ACTIVITY.
A single stretch of the material below is to be transcribed exactly, starting at the line with "You are a GUI" and ending after the line with "Alles afwijzen (58, 2553)".

GIVEN ENTRIES.
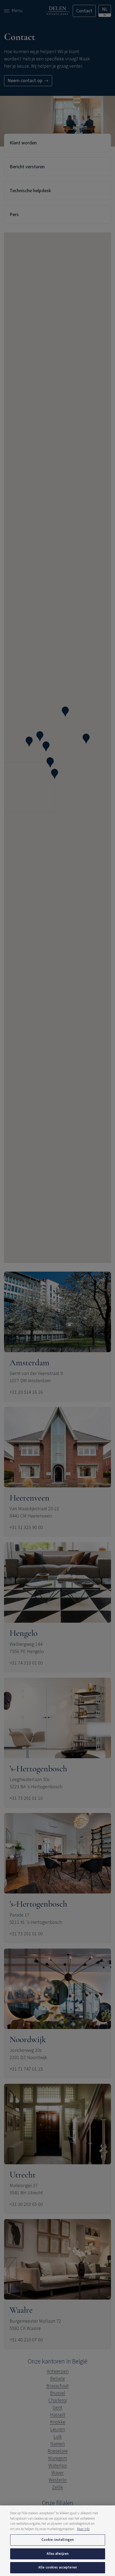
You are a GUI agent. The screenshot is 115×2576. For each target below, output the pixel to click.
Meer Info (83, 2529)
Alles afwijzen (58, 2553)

---

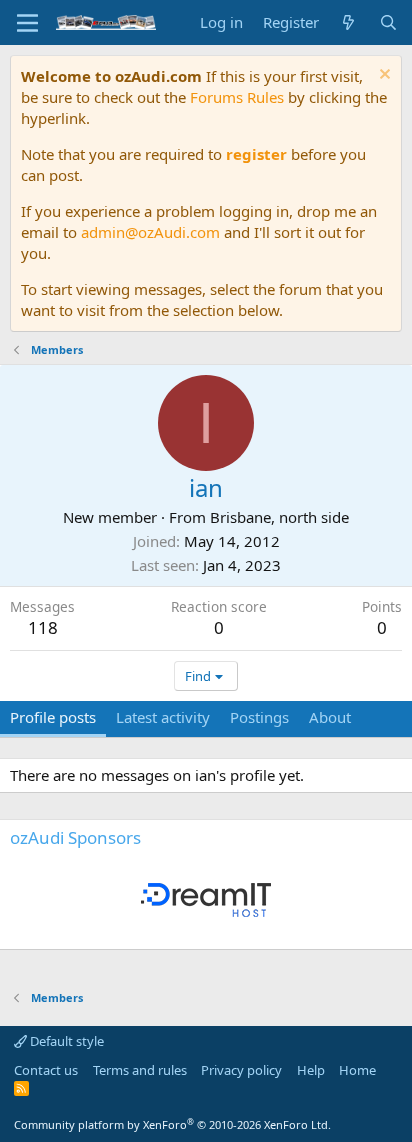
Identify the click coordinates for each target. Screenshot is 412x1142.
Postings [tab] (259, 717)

RESPONSE.
You are a GUI agent. The screenshot is 115×2576. For each target below, output the pixel to click.
Meer Info (83, 2529)
Alles afwijzen (58, 2553)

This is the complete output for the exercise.